The next class of fires — Class B — are created when burning flammable gases or liquids, such as gasoline, oil, and propane. So, what happens when you throw water on a Class B fire? Water can’t smother these fires for a few reasons.

First, the density of water is greater than that of most Class B fuel sources, meaning when it’s thrown onto the fuel source, it will sink below it. If it’s not on top of the source, then it can’t prevent the heat energy from interacting with the environment.

Secondly, and perhaps more importantly, liquids and gases tend to have lower thermal conductivity than solids. In other words, the amount of time that it takes a container of a gas or liquid to transfer heat is far longer than the amount of time that it would take a solid to. This is due to the structure of the atoms in each state; the more tightly packed the atoms, the easier heat can be transferred.

Why does that matter? Because the amount of heat that it takes liquids and gases to actually catch fire is larger compared to ordinary combustible solids. For example, your common gas stove produces a flame (after the gas is stoked by an electric ignition switch or a pilot light — both forms of activation energy) that can reach up to 1500 degrees Celsius. These fires are so hot that the surrounding vapors give off a blue color, indicating that the atoms are vibrating at a very fast frequency. Surrounding that blue flame would be yellow and red flames, which are progressively cooler with a lower frequency. In other words, liquid and gas fires are far hotter than solid fires.
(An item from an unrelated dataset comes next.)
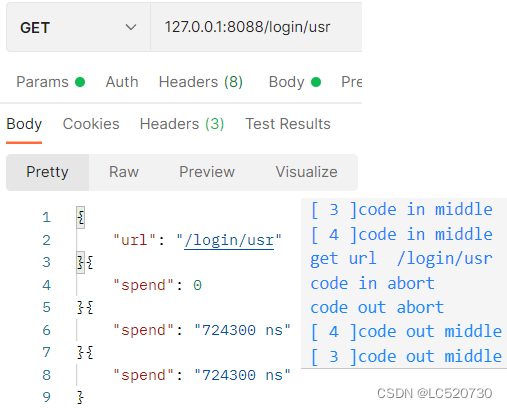Switch to Test Results tab
The image size is (507, 408).
click(288, 124)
What happens when liquid water contacts something of that temperature? The liquid water transforms into superheated steam, rather than ordinary water vapor. The difference between the two is that water vapor is far closer to the liquid phase than superheated steam is. And you’ve probably seen that difference for yourself in the form of fog over a lake. The fog, which is water vapor, is a testament to the transition between the liquid layer and the gas above it. As such, water vapor contains visible water droplets, which can condense into liquid water if it’s cold enough. Superheated steam has no visible water droplets within it. As such, if the steam was cooled, there would be no condensation. Since steam is far more of a pure gas than water vapor is (even though they are both gaseous water), it expands far faster. But this vigorous form of water can actually splatter the fuel source around, carrying the still-reacting fuel and the fire with it. This, without fail, causes Class B fires to spread, making liquid water a counterproductive option. To fight these, you would want to smother the gas with something light, like a foam.

It’s just as fruitless to use water the farther up in class you go. Class C fires are electrical fires, caused by electrical equipment like motors or computers. Water doesn’t work on these because it’s conductive to electricity — it would actually do nothing to quell the fuel source. Fortunately, this is solved by cutting the power, leading to a lower class fire, if any fire, to deal with. Class D fires are those that are the result of a combustible metal like magnesium or sodium, which burn even hotter than flammable gases or liquids, clocking in at anywhere around 2000 degrees. They input so much energy into the water molecule that the individual atoms that compose vibrate differently and eventually splits from each other into individual hydrogen and oxygen. You can probably reason what happens after that.

Make sure you check your fire extinguishers to ensure that it is the appropriate class according to the possible fuel sources nearby. And give a word of thanks to the fire fighters when you can.